Since I'm scrambling around trying to find new income sources while moving to the UK, one venture I'm working on is starting up a new site, WeddingCookbook.co.uk. You all are a damned long way away from my target audience, but I thought I'd post it here to just see if people get the idea (and since I find it interesting). Excuse the English spellings (favour, colour). If you look at it, pretend you are an English Bridezilla wanting to one-up all your friends' weddings and you probably have a ridiculous budget (the averaging wedding is around $26k US now). The site is sort of live, but it isn't being promoted at all. This is probably the first place on the internet with a link pointing to it.

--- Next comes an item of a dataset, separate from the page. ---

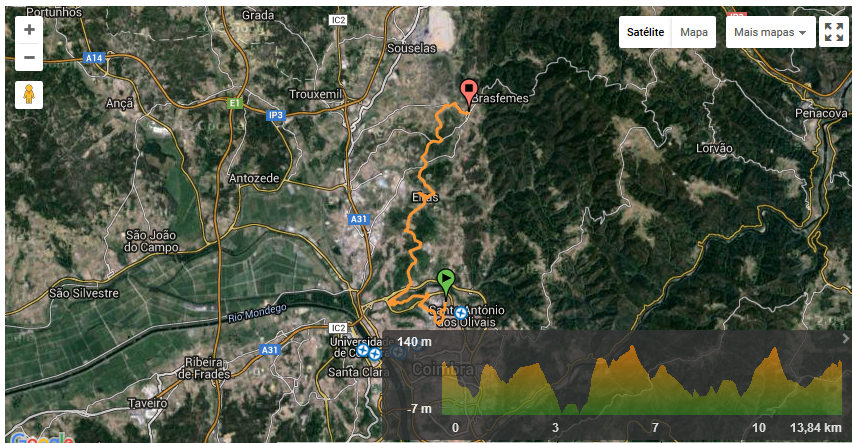This screenshot has width=854, height=443.
Task: Switch to Mapa view
Action: (x=694, y=32)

You may have a point. I dunno....I just started thinking about the massive snowball of cost that goes into the modern wedding and I figured, "Hey, I can be part of that snowball." I want to be the guy who helps create ulcers for grooms.
Are there bridezillas in england as well? I'd think it'd fall more to the traditional and simple versus the fucked up shit that's here in 'murrica.

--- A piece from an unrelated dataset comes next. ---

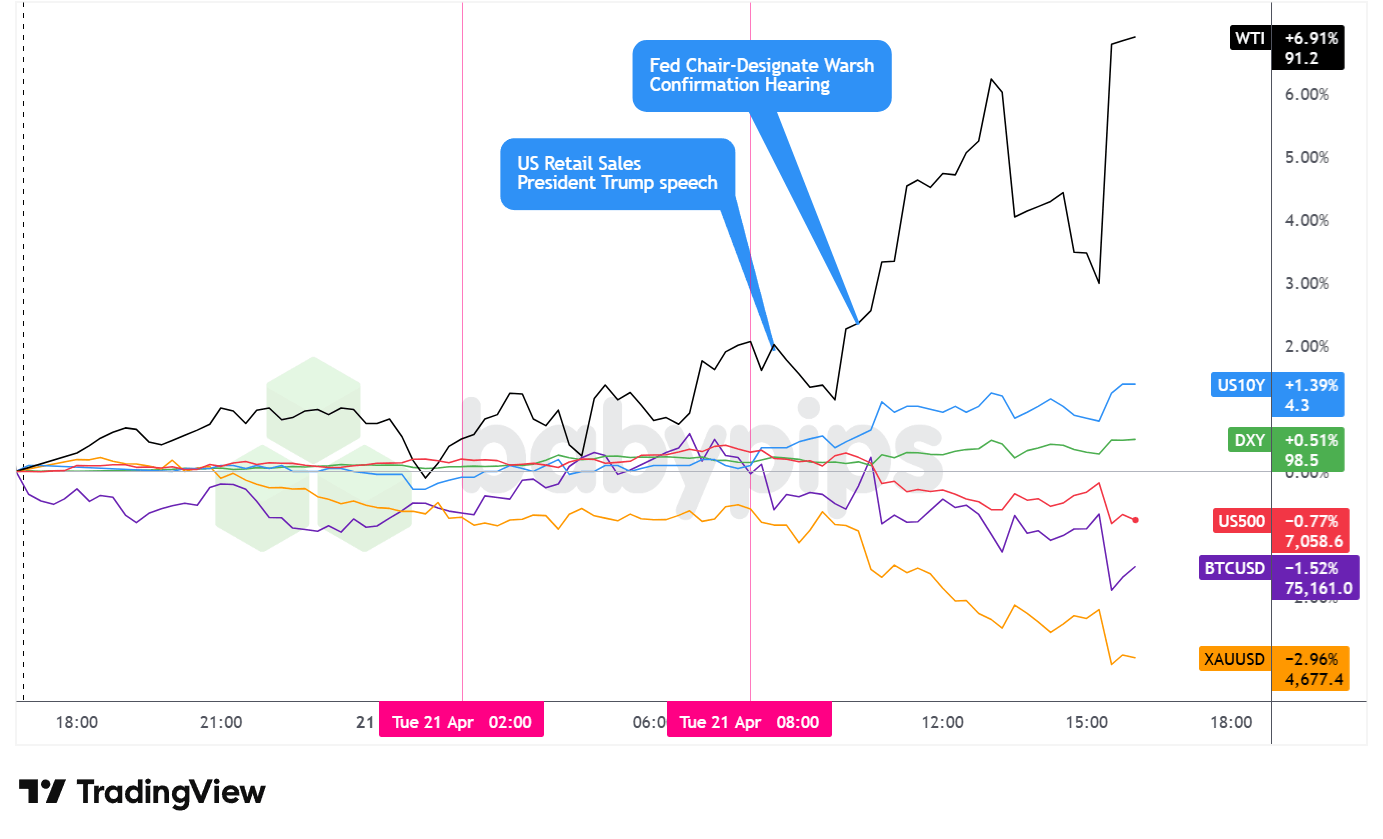Select the orange XAUUSD series label
1383x839 pixels.
[1235, 659]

To be honest, I think the English take their cooking much more seriously than Americans do. There are a ton of Gordon Ramsey/Jamie Oliver-type shows on over there, and a lot of it is focused on artisanal shit. Seems like there's much more social pressure there to come up with an arugula salad garnished with Moroccan fava beans for the company potluck. I've seen a lot of American homemade cookbooks over the years, and an astonishing amount of mayonnaise is used. Americans focus more on volume and calorie count. I had barbecued ribs at a pub once in England that was astounding. You could taste the fresh apricots and all kinds of awesome in the sauce. But it only included 3 goddamned ribs. No rib joint or just plain restaurant in the US would've had the balls to serve that small a rib portion. Meat is so expensive that they tend to try to get the most out of what they can afford.
As for Bridezilla bullshit, they have a few reality shows based on brides trying to outdo their friends just like we have in the US. The Indian/Pakistani subculture there puts a ridiculous premium on weddings as well--gold prices worldwide are impacted by the Indian wedding season. I think there's plenty of money to be made out of vanity and avarice over there, just like here.
My siblings and I don't do weddings. We have all been "engaged" for countless years. Have attended cousins weddings that cost 1/4 million. We try not to judge. As for the cookbook, I think some getting married will like the idea. I think the key sticking point will be the hesitation of not knowing if it will turn out good or not. That will hold stop a lot of orders, I think. You will need a LOT of gushing reviews on social media. How do you get that? Maybe you could offer to have the customer approve the mockup before printing and allow them to cancel before printing if they don't like how it looks? Not sure. Also, how about offering to create a digital version of the cookbook that all the wedding party and guest can access and connect through Facebook, etc.
:BLAZERCARAVAN: *sob* I use this one enough to get it named after me, but my username's so long, I'd probably stop using it out of laziness.